**DATA SHOWN**
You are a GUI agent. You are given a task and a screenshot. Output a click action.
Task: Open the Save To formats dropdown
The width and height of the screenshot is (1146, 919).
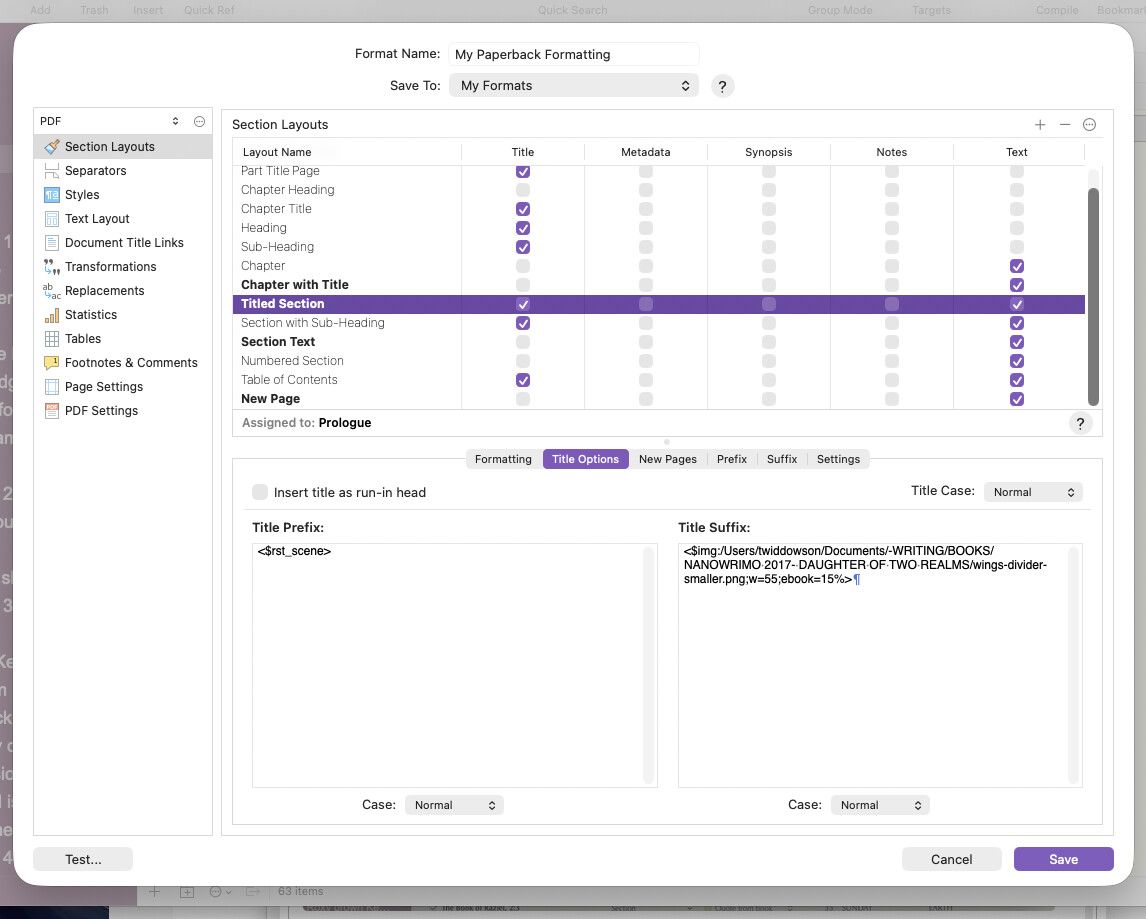[x=573, y=86]
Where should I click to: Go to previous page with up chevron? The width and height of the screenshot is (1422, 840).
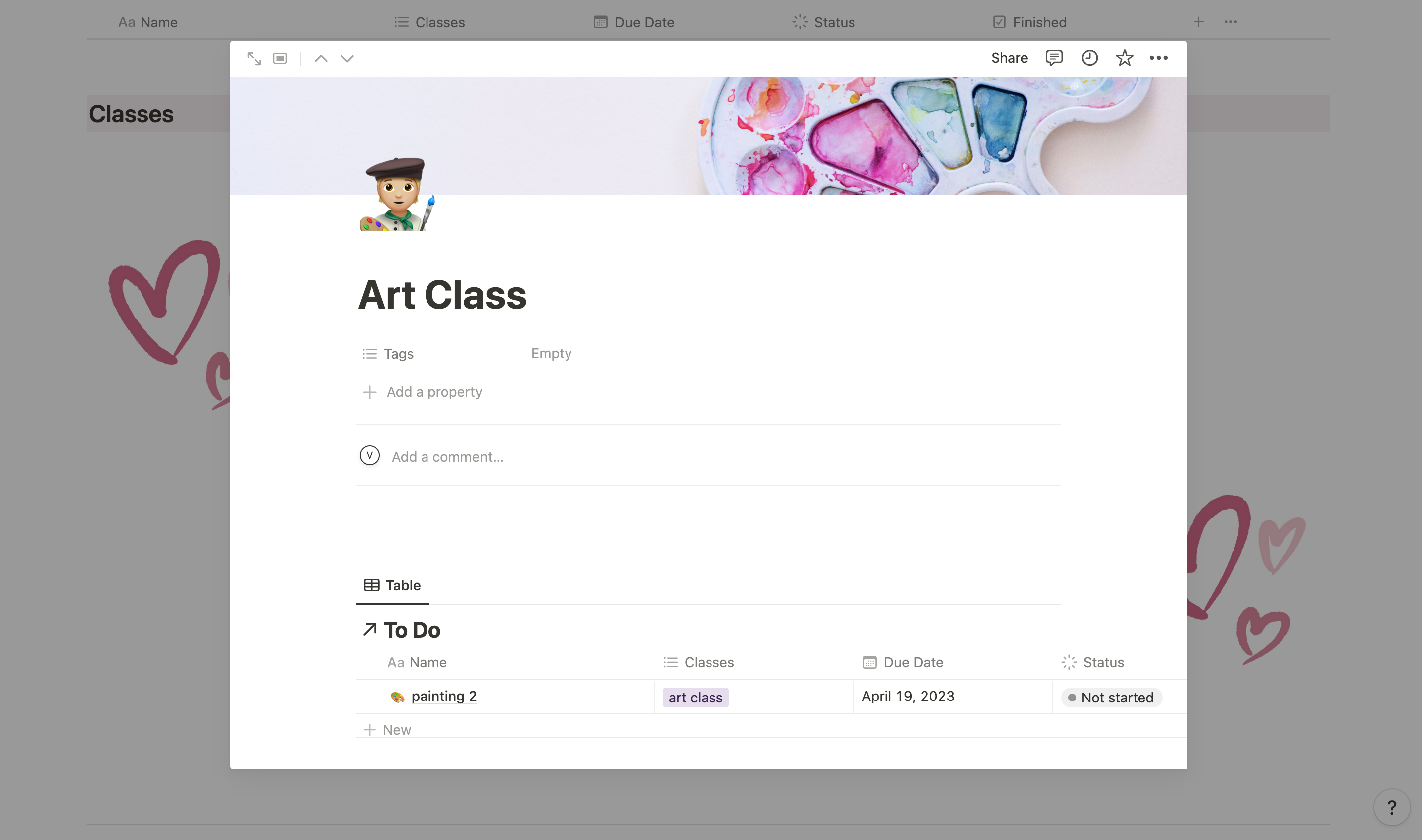pyautogui.click(x=321, y=58)
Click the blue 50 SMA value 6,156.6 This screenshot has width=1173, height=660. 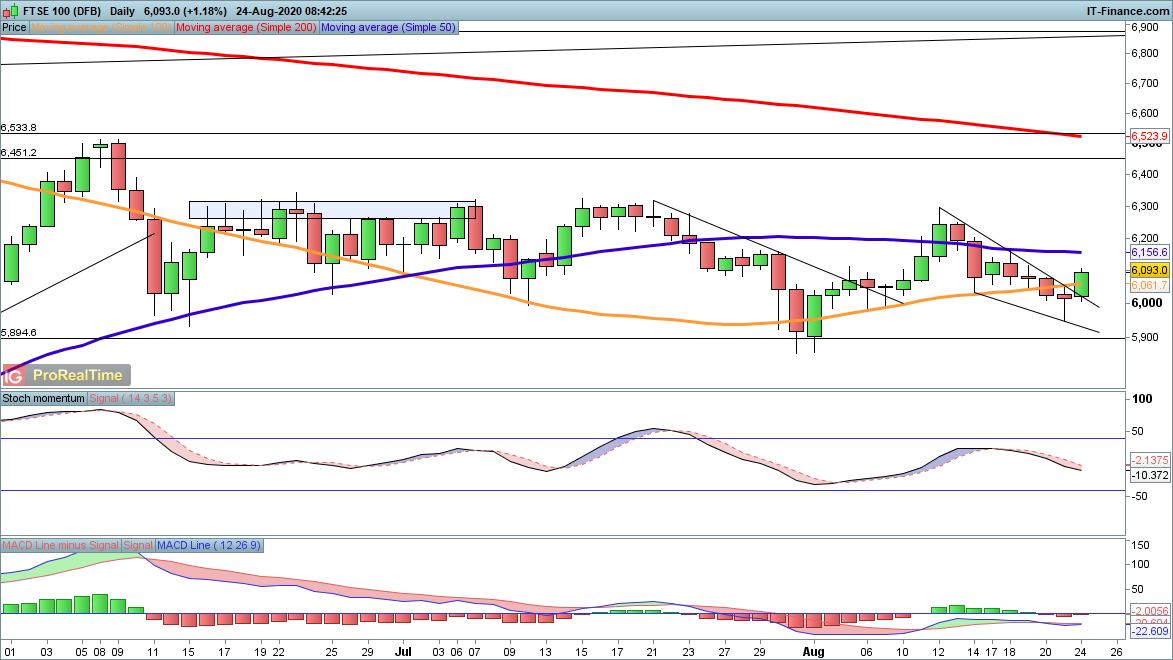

**WHAT THIS TASK INVOLVES**
Take the entries above and restate them word for word, minus their images.

**RESPONSE**
You are a GUI agent. You are given a task and a screenshot. Output a click action.
Task: Open the Save To formats dropdown
The width and height of the screenshot is (1146, 919).
[x=573, y=86]
Where should I click to: Go to previous page with up chevron? The width and height of the screenshot is (1422, 840).
pyautogui.click(x=321, y=58)
Click the blue 50 SMA value 6,156.6 This screenshot has width=1173, height=660. 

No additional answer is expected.